Das Bundesverfassungsgericht hat schon schlimmere Konflikte zwischen dem Grundrecht der Glaubensfreiheit und Ansprüchen des Staates lösen müssen als den jetzt entschiedenen Fall eines baptistischen Elternpaares, das gegen die Schulpflicht angerannt ist. Man denke nur an den Kopftuch-Streit oder an den in den sechziger Jahren geführten Prozess um den Tod einer Frau, die nach der Geburt ihres vierten Kindes aus Glaubensgründen ärztliche Hilfe verweigerte. Der Ehemann und Kindsvater wurde wegen unterlassener Hilfeleistung verurteilt. Erst das Verfassungsgericht sah in seinem Verhalten unter Hinweis auf die Glaubensfreiheit keine Straftat.

Sexualkundeunterricht: ein Konflikt zwischen Glaubensfreiheit und staatlichem Erziehungsauftrag.

(Foto: Foto: dpa)

Nach den damals aufgestellten Maßstäben zur religiösen Toleranz wäre es nicht einmal abwegig gewesen, nun den Eltern das wegen Verletzung der Schulpflicht verhängte Bußgeld zu erlassen. Andererseits hat sogar der multikulturelle und multireligiöse Staat inzwischen gelernt, Konflikte zwischen Glaubensfreiheit und staatlichem Erziehungsauftrag nicht von vornherein im Sinn der jeweiligen Religion zu entscheiden.

Ein zumutbarer Beitrag zur Integration

So ist die allgemeine Schulpflicht keineswegs ein unverbindliches Angebot, das je nach Weltanschauung angenommen werden kann oder auch nicht.
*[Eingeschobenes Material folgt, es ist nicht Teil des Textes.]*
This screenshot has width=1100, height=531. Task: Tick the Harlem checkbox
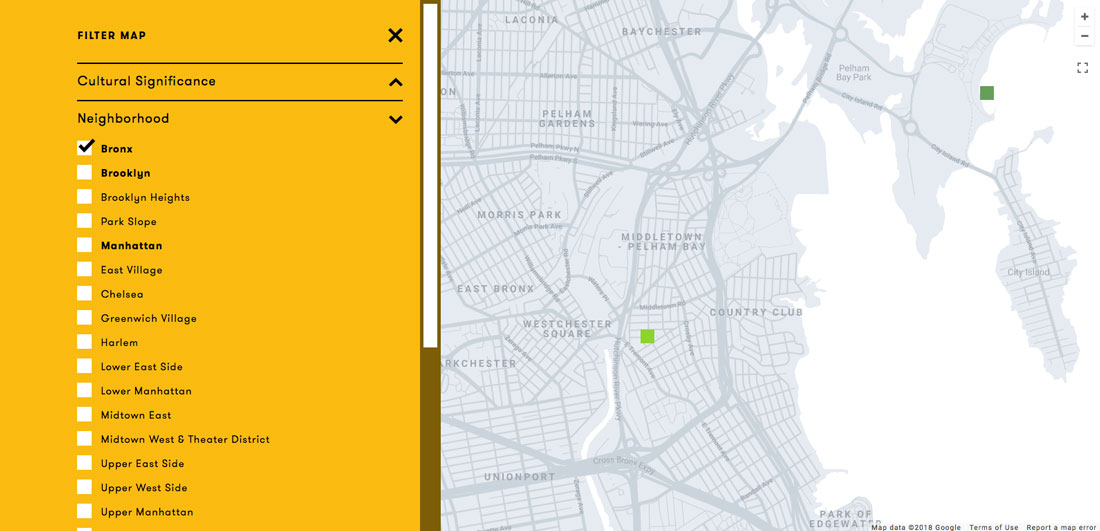(85, 342)
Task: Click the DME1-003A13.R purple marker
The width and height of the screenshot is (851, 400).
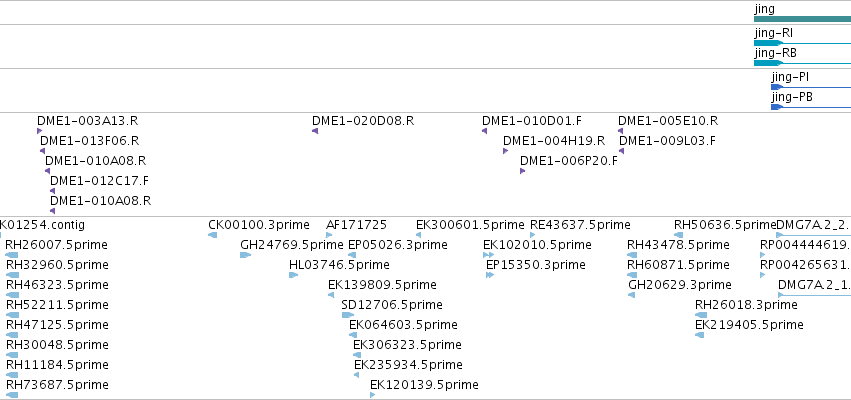Action: (x=40, y=131)
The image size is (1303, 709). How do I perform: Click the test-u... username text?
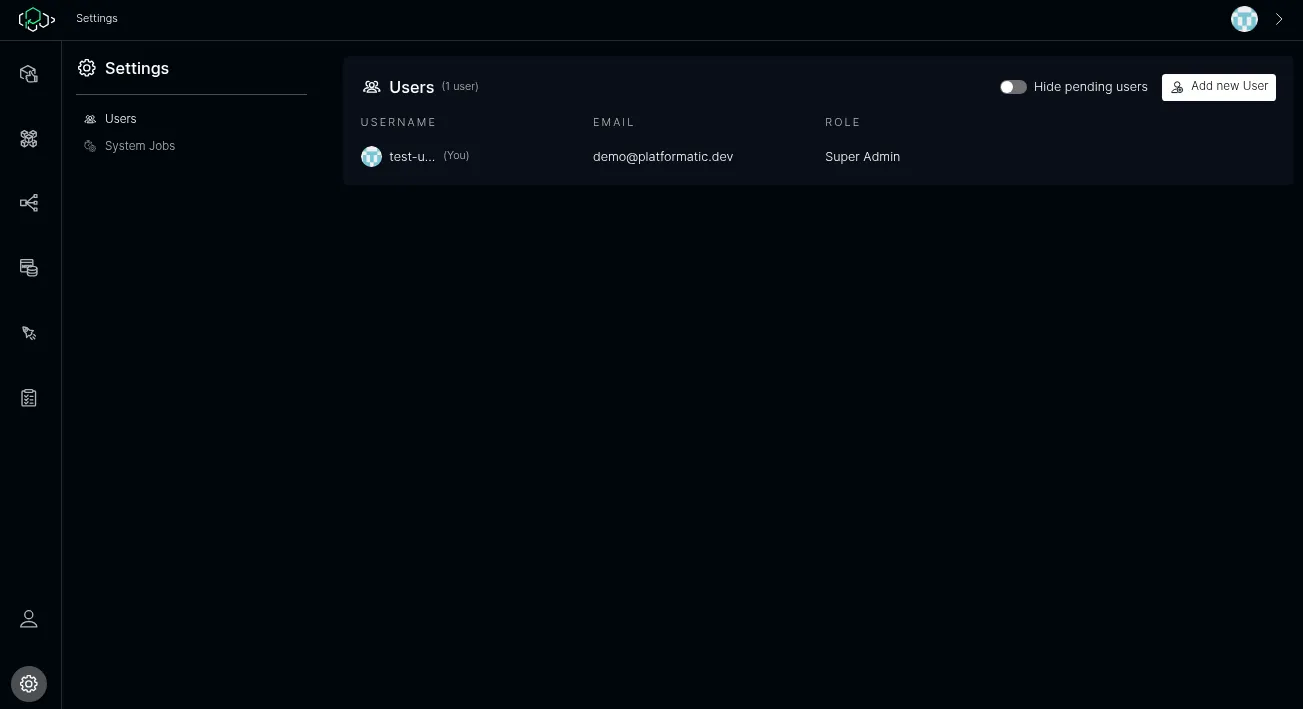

Vielmehr besteht ein fundamentales Interesse der Gesellschaft an einer halbwegs gleichen Erziehung ihrer Kinder, um das Entstehen von "Parallelgesellschaften" zu verhindern.

Deshalb verteidigt Karlsruhe die Schulpflicht gegen Eltern, die ihre Kinder teilweise oder ganz zu Hause erziehen lassen möchten. Religiöse Minderheiten sollen weder ausgegrenzt werden noch sich selbst ausgrenzen. Das Erleben anderer Kulturen ist ein zumutbarer Beitrag zur Integration.